O Espírito Santo deixou de registrar ao menos de 500 mortes e 200 nascimentos ao longo de 2024. É o que revela o estudo Estimativas de Sub-Registro de Nascimentos e Óbitos, do Instituto Brasileiro de Geografia e Estatística (IBGE), divulgado nesta quarta-feira (20). No país, mais de 50 mil mortes (3,4% do total) não foram registradas em cartórios.
Mortes
Quanto às mortes no Espírito Santo, o Sinoreg-ES diz que a taxa de sub-registro também apresentou queda em relação a 2015. Em 2024, o índice estimado foi de 1,80%, enquanto em 2015 o índice era de 2,90%.
Embora, na avaliação de Fabiana Aurich, a falta de registro de nascimento seja mais problemática, porque dificulta acesso a serviços de saúde, educação e assistência, há uma preocupação de também eliminar os sub-registros de óbitos.
"Há uma exigência normativa que só se encerra com registro. Mas, no interior, ainda há prática de enterrar sem a documentação. Se a pessoa não tem bens, não tem previdência, acaba ficando dessa forma mesmo", comenta a vice-presidente do Sinoreg-ES, acrescentando que o CNJ promove mutirões para regularizar os registros de nascimentos e óbitos.
No país, foram estimados 1.479.877 óbitos notificados e registrados no ano de 2024. O levantamento aponta um sub-registro cartorial de 52.059 óbitos que foram apenas notificados via sistema de saúde. Em uma década, houve redução de 1,49 ponto porcentual na taxa de sub-registro de mortes, que era de 4,89% em 2015.
As unidades da federação com maiores percentuais de sub-registro de óbitos foram Maranhão (24,48%), Amapá (17,47%), Piauí (16,15%), Pará (16,10%) e Roraima (10,91%), ao passo que as menores ocorreram no Rio de Janeiro (0,14%), Distrito Federal (0,17%), Paraná (0,56%) e São Paulo (0,65%).

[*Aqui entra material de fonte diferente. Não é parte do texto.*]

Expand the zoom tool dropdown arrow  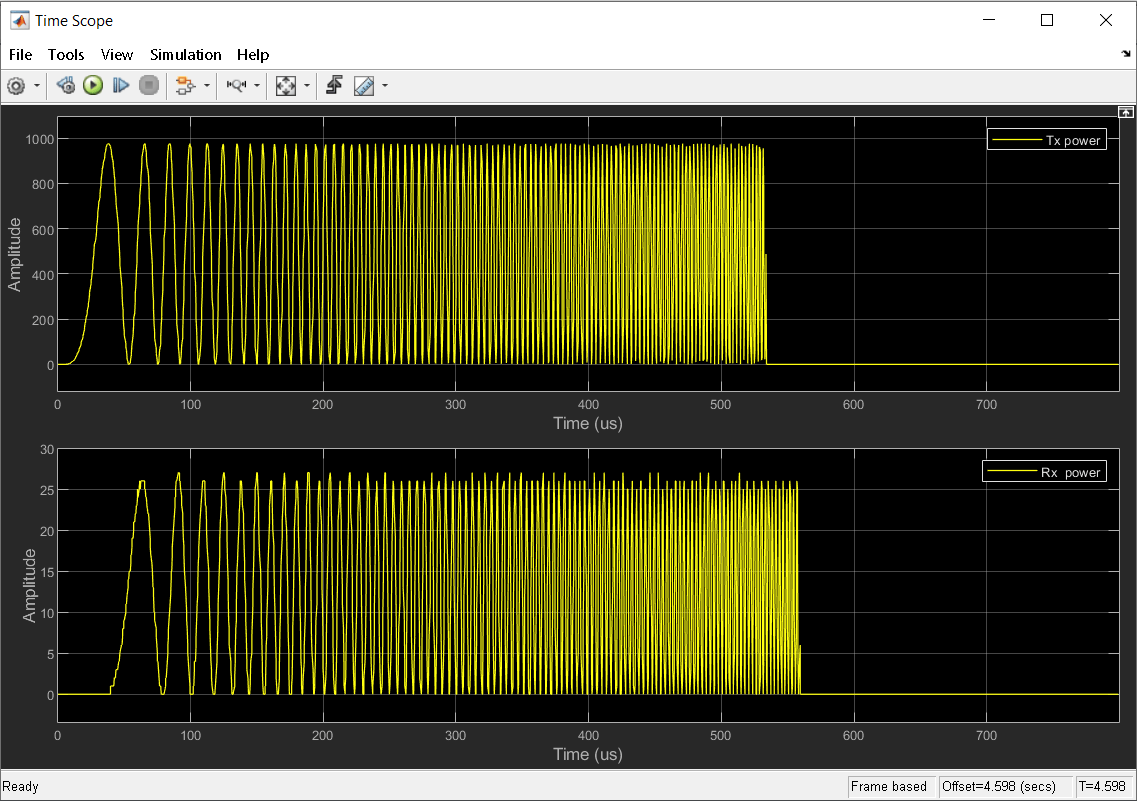click(257, 86)
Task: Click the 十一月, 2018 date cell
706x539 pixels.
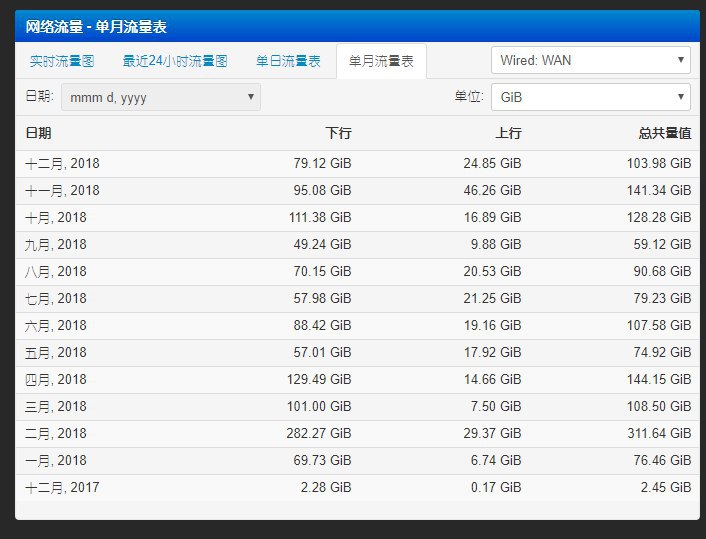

"O sub-registro de óbitos tende a ser mais acentuado em recém-nascidos (menores de 1 ano) e em idades muito avançadas (80 anos ou mais), faixas etárias nas quais a identificação e o registro podem ser mais complexos, devido a fatores como: óbitos neonatais precoces (primeiras 24 horas de vida), muitas vezes não registrados; óbitos domiciliares de idosos em áreas remotas; fragilidades no fluxo de investigação do óbito infantil; e dificuldades de acesso a cartórios por famílias em situação de vulnerabilidade", observa o IBGE.
O sub-registro de óbitos foi mais elevado entre os bebês menores de um ano: 10,80%. Na faixa de 1 a 4 anos, a taxa de sub-registro foi de 7,74%.